Stretching exercises can help with TMJ pain during a flare-up. They reduce muscle and joint tension, offering longer-term relief:
- Place the tip of your tongue on the roof of your mouth. Open your mouth as wide as you comfortably can, and hold for 5-10 seconds.
- Place the tip of your tongue on the roof of your mouth. Glide your lower jaw out as far as it will go and then back in as far as it will go. Hold for 5-10 seconds in each position.

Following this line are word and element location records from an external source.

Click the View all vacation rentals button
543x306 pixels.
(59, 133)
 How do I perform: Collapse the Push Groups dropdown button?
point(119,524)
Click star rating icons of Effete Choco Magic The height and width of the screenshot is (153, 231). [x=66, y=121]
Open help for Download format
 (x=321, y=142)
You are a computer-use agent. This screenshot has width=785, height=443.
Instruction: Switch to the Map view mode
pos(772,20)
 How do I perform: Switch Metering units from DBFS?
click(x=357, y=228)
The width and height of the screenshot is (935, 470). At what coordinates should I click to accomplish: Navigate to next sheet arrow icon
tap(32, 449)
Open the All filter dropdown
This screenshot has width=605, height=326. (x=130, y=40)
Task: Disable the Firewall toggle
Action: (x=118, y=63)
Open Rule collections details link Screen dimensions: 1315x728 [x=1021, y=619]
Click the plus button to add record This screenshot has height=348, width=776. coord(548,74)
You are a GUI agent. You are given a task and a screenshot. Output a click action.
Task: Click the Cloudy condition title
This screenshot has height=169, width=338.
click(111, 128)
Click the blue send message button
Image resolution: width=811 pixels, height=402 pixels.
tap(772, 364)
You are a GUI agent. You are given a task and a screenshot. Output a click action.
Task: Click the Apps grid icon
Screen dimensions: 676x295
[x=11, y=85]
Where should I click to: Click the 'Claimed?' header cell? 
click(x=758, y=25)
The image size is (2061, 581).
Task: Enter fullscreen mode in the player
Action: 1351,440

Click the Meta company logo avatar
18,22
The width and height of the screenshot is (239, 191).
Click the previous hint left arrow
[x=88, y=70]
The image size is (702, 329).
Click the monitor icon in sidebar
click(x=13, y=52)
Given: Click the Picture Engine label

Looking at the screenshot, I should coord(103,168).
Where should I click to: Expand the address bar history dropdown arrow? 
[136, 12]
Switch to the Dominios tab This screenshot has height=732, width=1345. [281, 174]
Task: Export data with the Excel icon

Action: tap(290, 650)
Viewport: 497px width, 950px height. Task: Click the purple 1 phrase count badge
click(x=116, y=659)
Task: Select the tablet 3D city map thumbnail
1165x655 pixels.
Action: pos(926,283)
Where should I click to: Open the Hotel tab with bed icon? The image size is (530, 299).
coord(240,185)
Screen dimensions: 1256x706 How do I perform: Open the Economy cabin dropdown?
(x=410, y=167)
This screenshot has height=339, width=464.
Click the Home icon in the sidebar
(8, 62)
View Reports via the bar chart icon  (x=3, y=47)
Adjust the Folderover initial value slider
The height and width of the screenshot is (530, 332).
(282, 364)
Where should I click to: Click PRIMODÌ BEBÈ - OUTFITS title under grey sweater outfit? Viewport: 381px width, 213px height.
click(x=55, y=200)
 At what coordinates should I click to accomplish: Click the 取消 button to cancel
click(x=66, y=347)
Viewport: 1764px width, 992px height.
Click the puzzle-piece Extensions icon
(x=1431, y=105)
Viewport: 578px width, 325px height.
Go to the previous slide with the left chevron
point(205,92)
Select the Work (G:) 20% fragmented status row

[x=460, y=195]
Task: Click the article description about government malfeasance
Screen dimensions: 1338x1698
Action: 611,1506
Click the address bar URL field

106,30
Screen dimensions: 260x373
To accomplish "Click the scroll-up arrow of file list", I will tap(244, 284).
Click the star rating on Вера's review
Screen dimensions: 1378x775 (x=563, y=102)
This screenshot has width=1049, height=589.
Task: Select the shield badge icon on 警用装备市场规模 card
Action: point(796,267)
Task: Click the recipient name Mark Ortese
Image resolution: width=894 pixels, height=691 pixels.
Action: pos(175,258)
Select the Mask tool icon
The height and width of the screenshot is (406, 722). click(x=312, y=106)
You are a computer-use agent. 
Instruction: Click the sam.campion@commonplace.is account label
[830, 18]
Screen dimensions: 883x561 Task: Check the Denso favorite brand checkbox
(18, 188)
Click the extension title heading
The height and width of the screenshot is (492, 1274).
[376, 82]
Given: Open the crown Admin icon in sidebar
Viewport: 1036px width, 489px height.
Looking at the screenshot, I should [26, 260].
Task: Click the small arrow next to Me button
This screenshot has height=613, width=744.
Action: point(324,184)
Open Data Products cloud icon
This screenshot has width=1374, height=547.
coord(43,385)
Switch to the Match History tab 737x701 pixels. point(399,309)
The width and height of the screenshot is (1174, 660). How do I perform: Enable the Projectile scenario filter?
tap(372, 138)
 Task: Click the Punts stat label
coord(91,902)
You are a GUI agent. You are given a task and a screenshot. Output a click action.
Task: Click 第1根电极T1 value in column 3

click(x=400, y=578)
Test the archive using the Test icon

- Slowly and steadily open your mouth as wide as it will comfortably open, with your tongue in a neutral position. Hold for 5-10 seconds then close your mouth. Next, open your mouth slightly and glide your lower jaw back and forth 5-10 times.
- Close your mouth. With your head facing straight ahead, glance to the right with your eyes only. Extend your lower jaw to the left and hold for 5-10 seconds. Repeat on the opposite side.
- Place a thin object, such as a pencil or paintbrush, in between your front teeth. Slide your lower jaw forward so that the object rests in between your back teeth and front teeth. Hold for 20 seconds.
As the fifth exercise becomes easier, people can use wider objects to separate their front and back teeth (https://www.medicalnewstoday.com/articles/317871.php)
Due to the nature of TMJ and how much it can affect your quality of life, we recommend seeing your local Chiropractor to help manage the pain. We would be able to prescribe you with the best and most effective treatment!